Il n'est pas rare de retrouver au cœur d'un documentaire consacré à un des mille fragments du monde paysan un personnage particulièrement attachant, tantôt bourru, tantôt calme, porteur local des moyens actuels de production agricole ou vestige d'un monde passé. C'était les octogénaires Jules et Félicie dans le magnifique film de Dominique Benicheti, Le Cousin Jules. C'était la famille Privat dans sa cuisine ou encore Paul Argaud allant acheter sa baguette en tracteur dans Profils paysans de Raymond Depardon. C'était Claudette dans Sans adieu de Christophe Agou, avec ses inoubliables jurons. C'était Alexis et Marie Tremblay chez Pierre Perrault pour le diptyque québécois Pour la suite du monde et Le Règne du jour. Et dans La Ferme des Bertrand, c'est André (ainsi que ses frères Joseph et Jean), dernier survivant de la fratrie, qu'il sera impossible d'oublier. Et pas uniquement à cause de sa camptocormie — son dos voûté formant presque un angle droit.
Gilles Perret, réalisateur haut-savoyard voisin de la ferme éponyme, croise trois époques dans ce documentaire d'une douceur incomparable. Le cheminement n'est pas chronologique et l'agencement des séquences permet de dégager les constantes ainsi que les ruptures sur une cinquantaine d'années : les premières images en noir et blanc de 1972, assez rares, montre la fratrie de trois éleveurs célibataires en train de casser du gros caillou afin de construire une étable de stabulation libre (disposition assez avant-gardiste à l'époque) ; en 1997, Perret leur consacre son premier film Trois frères pour une vie... au moment-clé de la transmission de la ferme à leur neveu Patrick et à sa femme Hélène ; et c'est donc 25 ans plus tard, en 2022, que le réalisateur se place aux côté d'Hélène, devenue veuve de manière très anticipée, fatiguée, pour observer une nouvelle passation à son fils Marc et son gendre Alex, en jouant avec les temporalités et en relevant les différentes évolutions de cette émanation du monde paysan.
On aura l'occasion de voir cette petite exploitation laitière familiale de Quincy sous toutes ses coutures, avec les images d'archive d'une incroyable valeur documentaire et avec les images modernes qui magnifient sans forcer les paysages de pâturage alpin.
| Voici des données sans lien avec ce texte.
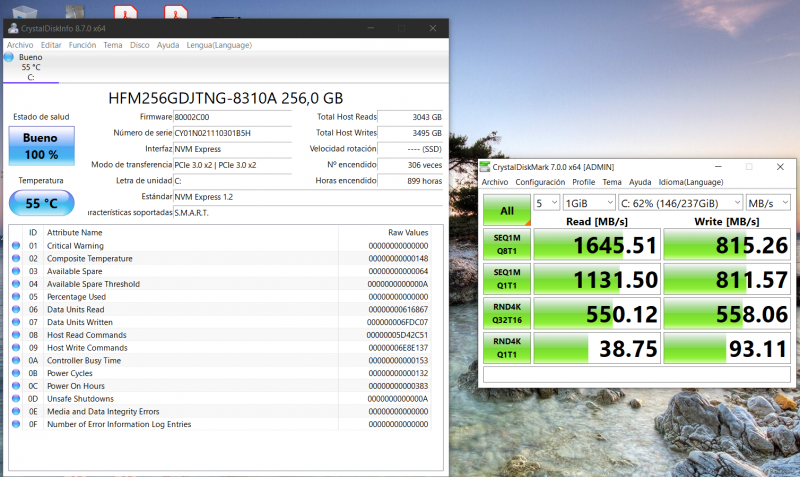Select the Recycle Bin desktop icon
The image size is (800, 477).
22,13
Même si l'essentiel du contenu est consacré au présent, on voit défiler trois générations sur la ferme avec autant de témoignages contrastés, complémentaires, et autant de récits de transmission. Le rapport au travail est par nature unique chez les paysans, et tout particulièrement dans l'élevage (les vaches doivent être traites tous les jours et deux fois par jour par exemple), et c'est un vrai plaisir de voir ce rapport s'illustrer au cours du temps et des divers intervenants, jeunes et vieux, d'hier et d'aujourd'hui. C'est aussi un documentaire qui montre beaucoup de gestes de la ferme, l'alimentation des jeunes veaux, l'ouverture des étables au début de l'estive, le fauchage des champs, la délimitation des parcelles de pâturage... L'occasion aussi de constater que deux des trois frères sont capables de reconnaître individuellement chacune des vaches et de les appeler par leur prénom — il y en a plus d'une centaine.
C'est un récit également économique qui aborde les particularités de l'exploitation, protégée par l'AOP du Reblochon et par une régulation empêchant Lactalis (multinationale française prédatrice de l'industrie agroalimentaire) de détenir un monopole sur l'appellation. On voit les constantes sur 50 ans, comme par exemple la taille du cheptel (une centaine de bêtes) ou la dimension des bâtiments, et on décèle les évolutions majeures, comme la mécanisation et l'automatisation de certaines tâches — l'introduction des robots de traite par exemple qui sont très chaleureusement accueillis car chez eux ils soulagent l'humain sans augmenter les cadences. Quand on constate la dimension spartiate de la cuisine du trio à la fin des années 1990, on conçoit aisément que l'entreprise familiale réinjecte les recettes dans les outils de production pour améliorer les conditions de travail. Très clairement, la situation est particulière et pas du tout représentative de l'ensemble du monde paysan et de la crise qu'il traverse.
La Ferme des Bertrand, enfin, cumule les témoignages passionnants et émouvants. Les frangins taiseux qui ont donné toute leur vie à cette ferme composent un portrait riche et ambivalent, avec d'un côté une certaine fierté sobre devant le travail accompli et les choix assumés, et d'un autre côté un regret solide mais dissimulé concernant la dimension humaine — André exprimera de manière très explicite ce regret d'être passé à côté d'une vie, d'une famille. Et c'est d'une beauté renversante.